In [1]:
from sentence_transformers import SentenceTransformer
import time
import numpy as np
import json

  from .autonotebook import tqdm as notebook_tqdm


In [2]:
with open('output/embeddings_all-MiniLM-L6-v2.json', 'r', encoding='utf-8') as f:
    data_minilm = json.load(f)

with open('output/embeddings_distilbert-base-nli-stsb-mean-tokens.json', 'r', encoding='utf-8') as f:
    data_distilbert = json.load(f)

In [3]:
# get the embeddings
e_minilm = np.array(data_minilm["embeddings"])
e_distilbert = np.array(data_distilbert["embeddings"])

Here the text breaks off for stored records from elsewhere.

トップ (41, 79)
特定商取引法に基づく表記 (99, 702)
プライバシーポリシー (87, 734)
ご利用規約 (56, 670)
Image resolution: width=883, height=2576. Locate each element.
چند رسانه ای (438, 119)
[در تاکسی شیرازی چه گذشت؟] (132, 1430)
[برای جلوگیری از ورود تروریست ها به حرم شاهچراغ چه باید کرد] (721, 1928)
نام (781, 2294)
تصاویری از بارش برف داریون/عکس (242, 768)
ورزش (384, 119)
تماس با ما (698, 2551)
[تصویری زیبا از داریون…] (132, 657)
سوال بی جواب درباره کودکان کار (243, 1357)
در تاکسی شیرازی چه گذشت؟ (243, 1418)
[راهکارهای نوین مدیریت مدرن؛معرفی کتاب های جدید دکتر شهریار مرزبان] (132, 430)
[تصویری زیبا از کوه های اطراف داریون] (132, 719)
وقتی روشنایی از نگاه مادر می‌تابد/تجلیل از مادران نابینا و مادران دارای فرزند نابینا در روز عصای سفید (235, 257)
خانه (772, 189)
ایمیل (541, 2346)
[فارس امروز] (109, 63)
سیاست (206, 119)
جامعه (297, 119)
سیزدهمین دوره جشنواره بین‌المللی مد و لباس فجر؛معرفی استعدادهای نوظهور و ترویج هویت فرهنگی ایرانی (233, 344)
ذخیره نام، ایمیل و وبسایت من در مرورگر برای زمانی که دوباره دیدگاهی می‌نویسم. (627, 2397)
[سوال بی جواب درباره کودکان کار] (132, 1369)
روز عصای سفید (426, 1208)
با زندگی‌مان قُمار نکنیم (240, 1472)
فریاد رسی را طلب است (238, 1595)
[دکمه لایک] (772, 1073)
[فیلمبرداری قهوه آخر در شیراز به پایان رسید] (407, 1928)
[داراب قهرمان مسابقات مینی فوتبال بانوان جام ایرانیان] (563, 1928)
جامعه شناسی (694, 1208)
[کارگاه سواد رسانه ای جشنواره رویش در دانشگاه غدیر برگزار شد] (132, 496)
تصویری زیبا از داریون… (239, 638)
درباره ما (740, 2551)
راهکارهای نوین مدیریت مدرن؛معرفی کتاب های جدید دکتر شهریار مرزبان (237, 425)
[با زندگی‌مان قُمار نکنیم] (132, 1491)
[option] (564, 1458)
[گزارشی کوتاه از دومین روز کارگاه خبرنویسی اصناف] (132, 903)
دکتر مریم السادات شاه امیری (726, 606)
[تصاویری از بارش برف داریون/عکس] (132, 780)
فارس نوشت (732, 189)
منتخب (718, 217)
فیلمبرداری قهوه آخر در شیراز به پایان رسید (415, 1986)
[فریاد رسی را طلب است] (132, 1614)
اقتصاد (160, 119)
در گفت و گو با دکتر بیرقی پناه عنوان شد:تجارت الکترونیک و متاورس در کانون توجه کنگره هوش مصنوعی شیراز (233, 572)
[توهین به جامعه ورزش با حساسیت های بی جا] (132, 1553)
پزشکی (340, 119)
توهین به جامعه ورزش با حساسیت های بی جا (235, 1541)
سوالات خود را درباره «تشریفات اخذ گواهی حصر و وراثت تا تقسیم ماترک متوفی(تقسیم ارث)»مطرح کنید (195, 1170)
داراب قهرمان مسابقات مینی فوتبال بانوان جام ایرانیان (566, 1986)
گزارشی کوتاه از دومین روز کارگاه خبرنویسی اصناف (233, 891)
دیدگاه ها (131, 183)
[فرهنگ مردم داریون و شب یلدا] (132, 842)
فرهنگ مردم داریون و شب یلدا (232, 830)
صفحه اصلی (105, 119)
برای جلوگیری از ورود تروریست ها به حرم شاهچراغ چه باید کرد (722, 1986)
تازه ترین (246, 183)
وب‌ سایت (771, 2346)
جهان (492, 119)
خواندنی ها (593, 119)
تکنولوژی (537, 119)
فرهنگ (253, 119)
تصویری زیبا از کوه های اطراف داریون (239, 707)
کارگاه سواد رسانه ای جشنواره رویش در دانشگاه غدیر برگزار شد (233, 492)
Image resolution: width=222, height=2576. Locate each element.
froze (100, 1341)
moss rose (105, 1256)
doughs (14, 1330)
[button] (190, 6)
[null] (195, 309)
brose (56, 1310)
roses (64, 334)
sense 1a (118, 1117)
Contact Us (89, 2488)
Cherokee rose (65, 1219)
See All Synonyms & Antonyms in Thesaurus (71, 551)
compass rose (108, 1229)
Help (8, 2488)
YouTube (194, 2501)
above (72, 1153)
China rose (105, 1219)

print(f"e_minilm shape: {e_minilm.shape}")
print(f"distilbert shape: {e_distilbert.shape}")

e_minilm shape: (15, 384)
distilbert shape: (15, 768)


In [None]:
models = {
    "MiniLM": SentenceTransformer('all-MiniLM-L6-v2'),
    "DistilBERT": SentenceTransformer('distilbert-base-nli-stsb-mean-tokens')
}

sample = ["This is a sample sentence."] * 1000

for name, model in models.items():
    start_time = time.time()
    embeddings = model.encode(sample, show_progress_bar=True)
    elapsed_time = time.time() - start_time
    print(f"{name} took {elapsed_time:.4f} seconds to generate embeddings.")


Batches: 100%|██████████| 32/32 [00:09<00:00,  3.52it/s]


MiniLM took 9.1424 seconds to generate embeddings.


Batches: 100%|██████████| 32/32 [00:09<00:00,  3.44it/s]

DistilBERT took 9.3550 seconds to generate embeddings.





In [5]:
minilm_memory = e_minilm.nbytes / 1e6  # convert to MB
distilbert_memory = e_distilbert.nbytes / 1e6 

print(f"MiniLM Embedding Memory Usage: {minilm_memory:.2f} MB")
print(f"DistilBERT Embedding Memory Usage: {distilbert_memory:.2f} MB")

MiniLM Embedding Memory Usage: 0.05 MB
DistilBERT Embedding Memory Usage: 0.09 MB


Summary:
1. DistilBERT embeddings are larger (768) compared to MiniLM (384)
2. MiniLM is faster due to smaller dimensionality
3. MiniLM embeddings consume less memory, making them more suitable for larger datasets.